> _The task_
With every line kept intact, print the entries that appear below.

> _Supplied information_
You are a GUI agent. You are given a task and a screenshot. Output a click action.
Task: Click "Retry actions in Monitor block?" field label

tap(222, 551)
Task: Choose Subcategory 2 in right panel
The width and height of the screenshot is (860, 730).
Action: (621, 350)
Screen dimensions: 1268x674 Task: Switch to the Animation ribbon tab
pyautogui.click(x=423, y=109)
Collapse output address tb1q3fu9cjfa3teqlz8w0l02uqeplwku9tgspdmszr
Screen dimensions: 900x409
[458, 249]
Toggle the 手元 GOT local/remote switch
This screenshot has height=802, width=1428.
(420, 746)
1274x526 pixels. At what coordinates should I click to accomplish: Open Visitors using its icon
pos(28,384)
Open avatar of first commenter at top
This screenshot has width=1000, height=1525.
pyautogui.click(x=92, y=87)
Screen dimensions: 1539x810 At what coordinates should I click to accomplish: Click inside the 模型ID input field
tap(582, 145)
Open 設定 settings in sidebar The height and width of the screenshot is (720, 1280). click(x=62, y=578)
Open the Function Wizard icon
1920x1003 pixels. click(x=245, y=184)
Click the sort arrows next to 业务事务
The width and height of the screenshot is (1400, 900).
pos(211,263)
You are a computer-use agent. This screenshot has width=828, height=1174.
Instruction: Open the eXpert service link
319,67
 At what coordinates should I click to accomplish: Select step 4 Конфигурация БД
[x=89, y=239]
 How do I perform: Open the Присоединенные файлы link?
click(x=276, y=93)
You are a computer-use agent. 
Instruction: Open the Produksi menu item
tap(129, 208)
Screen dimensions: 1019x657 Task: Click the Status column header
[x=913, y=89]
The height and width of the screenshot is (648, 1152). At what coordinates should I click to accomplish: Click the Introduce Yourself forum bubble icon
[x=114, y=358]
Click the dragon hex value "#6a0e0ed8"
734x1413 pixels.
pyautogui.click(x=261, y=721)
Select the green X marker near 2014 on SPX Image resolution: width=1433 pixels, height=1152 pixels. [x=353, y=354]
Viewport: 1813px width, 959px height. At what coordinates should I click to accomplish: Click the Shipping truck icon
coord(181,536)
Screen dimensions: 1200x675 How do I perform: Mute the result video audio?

> _Task result_
You are a GUI agent. You are given a task and a screenshot. Output a click action.
Task: Click "Retry actions in Monitor block?" field label

tap(222, 551)
Task: Choose Subcategory 2 in right panel
The width and height of the screenshot is (860, 730).
Action: (621, 350)
Screen dimensions: 1268x674 Task: Switch to the Animation ribbon tab
pyautogui.click(x=423, y=109)
Collapse output address tb1q3fu9cjfa3teqlz8w0l02uqeplwku9tgspdmszr
Screen dimensions: 900x409
[458, 249]
Toggle the 手元 GOT local/remote switch
This screenshot has height=802, width=1428.
(420, 746)
1274x526 pixels. At what coordinates should I click to accomplish: Open Visitors using its icon
pos(28,384)
Open avatar of first commenter at top
This screenshot has width=1000, height=1525.
pyautogui.click(x=92, y=87)
Screen dimensions: 1539x810 At what coordinates should I click to accomplish: Click inside the 模型ID input field
tap(582, 145)
Open 設定 settings in sidebar The height and width of the screenshot is (720, 1280). click(x=62, y=578)
Open the Function Wizard icon
1920x1003 pixels. click(x=245, y=184)
Click the sort arrows next to 业务事务
The width and height of the screenshot is (1400, 900).
pos(211,263)
You are a computer-use agent. This screenshot has width=828, height=1174.
Instruction: Open the eXpert service link
319,67
 At what coordinates should I click to accomplish: Select step 4 Конфигурация БД
[x=89, y=239]
 How do I perform: Open the Присоединенные файлы link?
click(x=276, y=93)
You are a computer-use agent. 
Instruction: Open the Produksi menu item
tap(129, 208)
Screen dimensions: 1019x657 Task: Click the Status column header
[x=913, y=89]
The height and width of the screenshot is (648, 1152). At what coordinates should I click to accomplish: Click the Introduce Yourself forum bubble icon
[x=114, y=358]
Click the dragon hex value "#6a0e0ed8"
734x1413 pixels.
pyautogui.click(x=261, y=721)
Select the green X marker near 2014 on SPX Image resolution: width=1433 pixels, height=1152 pixels. [x=353, y=354]
Viewport: 1813px width, 959px height. At what coordinates should I click to accomplish: Click the Shipping truck icon
coord(181,536)
Screen dimensions: 1200x675 How do I perform: Mute the result video audio?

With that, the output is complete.